## REQUIRED WORK
Print every record exactly.
━━━ MATERIAL TO PROCESS
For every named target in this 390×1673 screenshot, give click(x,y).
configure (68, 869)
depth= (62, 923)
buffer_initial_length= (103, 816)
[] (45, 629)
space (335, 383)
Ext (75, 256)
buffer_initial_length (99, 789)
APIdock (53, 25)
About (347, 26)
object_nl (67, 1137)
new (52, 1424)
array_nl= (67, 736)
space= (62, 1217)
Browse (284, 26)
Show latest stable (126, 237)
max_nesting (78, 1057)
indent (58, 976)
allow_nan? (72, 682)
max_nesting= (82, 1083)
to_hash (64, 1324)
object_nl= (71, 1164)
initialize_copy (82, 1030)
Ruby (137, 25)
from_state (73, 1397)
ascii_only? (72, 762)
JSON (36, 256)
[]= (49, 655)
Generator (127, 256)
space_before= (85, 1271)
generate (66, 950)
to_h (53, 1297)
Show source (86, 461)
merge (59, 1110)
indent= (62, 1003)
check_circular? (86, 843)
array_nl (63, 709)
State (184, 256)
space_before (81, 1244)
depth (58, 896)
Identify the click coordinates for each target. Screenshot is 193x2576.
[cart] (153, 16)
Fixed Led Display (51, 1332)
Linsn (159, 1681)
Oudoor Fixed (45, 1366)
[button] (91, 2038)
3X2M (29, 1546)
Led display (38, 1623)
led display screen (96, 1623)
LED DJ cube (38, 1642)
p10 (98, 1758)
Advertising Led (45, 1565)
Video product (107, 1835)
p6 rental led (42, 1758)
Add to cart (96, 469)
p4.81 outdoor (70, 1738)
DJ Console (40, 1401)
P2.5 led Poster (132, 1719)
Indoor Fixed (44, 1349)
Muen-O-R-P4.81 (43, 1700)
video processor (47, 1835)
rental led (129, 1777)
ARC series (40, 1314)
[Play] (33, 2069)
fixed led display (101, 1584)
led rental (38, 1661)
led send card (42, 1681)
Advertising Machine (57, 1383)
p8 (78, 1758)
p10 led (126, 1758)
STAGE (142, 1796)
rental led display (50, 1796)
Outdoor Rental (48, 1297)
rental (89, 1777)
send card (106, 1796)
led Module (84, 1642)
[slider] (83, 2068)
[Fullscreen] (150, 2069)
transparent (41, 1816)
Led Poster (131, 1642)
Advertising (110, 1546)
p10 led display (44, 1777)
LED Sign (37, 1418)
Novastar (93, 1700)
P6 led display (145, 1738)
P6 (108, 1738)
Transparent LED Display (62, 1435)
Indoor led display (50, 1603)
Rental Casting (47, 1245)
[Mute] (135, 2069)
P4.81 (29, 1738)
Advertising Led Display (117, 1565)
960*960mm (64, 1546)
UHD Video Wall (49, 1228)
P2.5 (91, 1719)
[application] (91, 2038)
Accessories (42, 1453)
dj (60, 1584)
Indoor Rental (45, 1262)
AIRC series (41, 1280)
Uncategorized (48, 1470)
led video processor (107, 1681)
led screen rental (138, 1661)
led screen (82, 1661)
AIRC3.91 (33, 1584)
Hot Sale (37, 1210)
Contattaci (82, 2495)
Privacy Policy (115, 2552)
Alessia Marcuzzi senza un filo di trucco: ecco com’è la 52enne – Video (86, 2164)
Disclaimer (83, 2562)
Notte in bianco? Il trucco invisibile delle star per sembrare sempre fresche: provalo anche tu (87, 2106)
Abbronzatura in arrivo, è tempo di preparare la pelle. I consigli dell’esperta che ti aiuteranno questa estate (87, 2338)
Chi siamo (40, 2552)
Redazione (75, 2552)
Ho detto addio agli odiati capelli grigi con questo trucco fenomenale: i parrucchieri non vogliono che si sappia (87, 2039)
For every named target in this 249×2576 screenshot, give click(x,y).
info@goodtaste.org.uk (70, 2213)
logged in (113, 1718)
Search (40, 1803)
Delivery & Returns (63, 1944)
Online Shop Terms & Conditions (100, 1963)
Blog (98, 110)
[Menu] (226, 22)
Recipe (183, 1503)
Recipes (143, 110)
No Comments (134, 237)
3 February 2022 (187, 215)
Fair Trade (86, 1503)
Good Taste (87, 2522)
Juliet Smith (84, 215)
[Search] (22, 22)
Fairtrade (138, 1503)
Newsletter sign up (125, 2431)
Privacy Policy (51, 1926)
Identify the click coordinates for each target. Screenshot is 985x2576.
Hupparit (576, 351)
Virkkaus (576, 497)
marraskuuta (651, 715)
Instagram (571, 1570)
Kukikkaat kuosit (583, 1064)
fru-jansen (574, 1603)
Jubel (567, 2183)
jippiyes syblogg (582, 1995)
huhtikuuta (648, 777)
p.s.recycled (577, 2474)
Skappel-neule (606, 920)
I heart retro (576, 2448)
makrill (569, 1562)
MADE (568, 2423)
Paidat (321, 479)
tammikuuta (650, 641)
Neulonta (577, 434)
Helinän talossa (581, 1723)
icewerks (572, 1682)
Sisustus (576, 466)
━━━━━━
## YOUR SOLUTION
For every named target in this 390×1673 screenshot, give click(x,y).
configure (68, 869)
depth= (62, 923)
buffer_initial_length= (103, 816)
[] (45, 629)
space (335, 383)
Ext (75, 256)
buffer_initial_length (99, 789)
APIdock (53, 25)
About (347, 26)
object_nl (67, 1137)
new (52, 1424)
array_nl= (67, 736)
space= (62, 1217)
Browse (284, 26)
Show latest stable (126, 237)
max_nesting (78, 1057)
indent (58, 976)
allow_nan? (72, 682)
max_nesting= (82, 1083)
to_hash (64, 1324)
object_nl= (71, 1164)
initialize_copy (82, 1030)
Ruby (137, 25)
from_state (73, 1397)
ascii_only? (72, 762)
JSON (36, 256)
[]= (49, 655)
Generator (127, 256)
space_before= (85, 1271)
generate (66, 950)
to_h (53, 1297)
Show source (86, 461)
merge (59, 1110)
indent= (62, 1003)
check_circular? (86, 843)
array_nl (63, 709)
State (184, 256)
space_before (81, 1244)
depth (58, 896)
Identify the click coordinates for each target. Screenshot is 193x2576.
[cart] (153, 16)
Fixed Led Display (51, 1332)
Linsn (159, 1681)
Oudoor Fixed (45, 1366)
[button] (91, 2038)
3X2M (29, 1546)
Led display (38, 1623)
led display screen (96, 1623)
LED DJ cube (38, 1642)
p10 (98, 1758)
Advertising Led (45, 1565)
Video product (107, 1835)
p6 rental led (42, 1758)
Add to cart (96, 469)
p4.81 outdoor (70, 1738)
DJ Console (40, 1401)
P2.5 led Poster (132, 1719)
Indoor Fixed (44, 1349)
Muen-O-R-P4.81 (43, 1700)
video processor (47, 1835)
rental led (129, 1777)
ARC series (40, 1314)
[Play] (33, 2069)
fixed led display (101, 1584)
led rental (38, 1661)
led send card (42, 1681)
Advertising Machine (57, 1383)
p8 (78, 1758)
p10 led (126, 1758)
STAGE (142, 1796)
rental led display (50, 1796)
Outdoor Rental (48, 1297)
rental (89, 1777)
send card (106, 1796)
led Module (84, 1642)
[slider] (83, 2068)
[Fullscreen] (150, 2069)
transparent (41, 1816)
Led Poster (131, 1642)
Advertising (110, 1546)
p10 led display (44, 1777)
LED Sign (37, 1418)
Novastar (93, 1700)
P6 led display (145, 1738)
P6 (108, 1738)
Transparent LED Display (62, 1435)
Indoor led display (50, 1603)
Rental Casting (47, 1245)
[Mute] (135, 2069)
P4.81 (29, 1738)
Advertising Led Display (117, 1565)
960*960mm (64, 1546)
UHD Video Wall (49, 1228)
P2.5 (91, 1719)
[application] (91, 2038)
Accessories (42, 1453)
dj (60, 1584)
Indoor Rental (45, 1262)
AIRC series (41, 1280)
Uncategorized (48, 1470)
led video processor (107, 1681)
led screen rental (138, 1661)
led screen (82, 1661)
AIRC3.91 (33, 1584)
Hot Sale (37, 1210)
Contattaci (82, 2495)
Privacy Policy (115, 2552)
Alessia Marcuzzi senza un filo di trucco: ecco com’è la 52enne – Video (86, 2164)
Disclaimer (83, 2562)
Notte in bianco? Il trucco invisibile delle star per sembrare sempre fresche: provalo anche tu (87, 2106)
Abbronzatura in arrivo, è tempo di preparare la pelle. I consigli dell’esperta che ti aiuteranno questa estate (87, 2338)
Chi siamo (40, 2552)
Redazione (75, 2552)
Ho detto addio agli odiati capelli grigi con questo trucco fenomenale: i parrucchieri non vogliono che si sappia (87, 2039)
For every named target in this 249×2576 screenshot, give click(x,y).
info@goodtaste.org.uk (70, 2213)
logged in (113, 1718)
Search (40, 1803)
Delivery & Returns (63, 1944)
Online Shop Terms & Conditions (100, 1963)
Blog (98, 110)
[Menu] (226, 22)
Recipe (183, 1503)
Recipes (143, 110)
No Comments (134, 237)
3 February 2022 (187, 215)
Fair Trade (86, 1503)
Good Taste (87, 2522)
Juliet Smith (84, 215)
[Search] (22, 22)
Fairtrade (138, 1503)
Newsletter sign up (125, 2431)
Privacy Policy (51, 1926)
Identify the click coordinates for each target. Screenshot is 985x2576.
Hupparit (576, 351)
Virkkaus (576, 497)
marraskuuta (651, 715)
Instagram (571, 1570)
Kukikkaat kuosit (583, 1064)
fru-jansen (574, 1603)
Jubel (567, 2183)
jippiyes syblogg (582, 1995)
huhtikuuta (648, 777)
p.s.recycled (577, 2474)
Skappel-neule (606, 920)
I heart retro (576, 2448)
makrill (569, 1562)
MADE (568, 2423)
Paidat (321, 479)
tammikuuta (650, 641)
Neulonta (577, 434)
Helinän talossa (581, 1723)
icewerks (572, 1682)
Sisustus (576, 466)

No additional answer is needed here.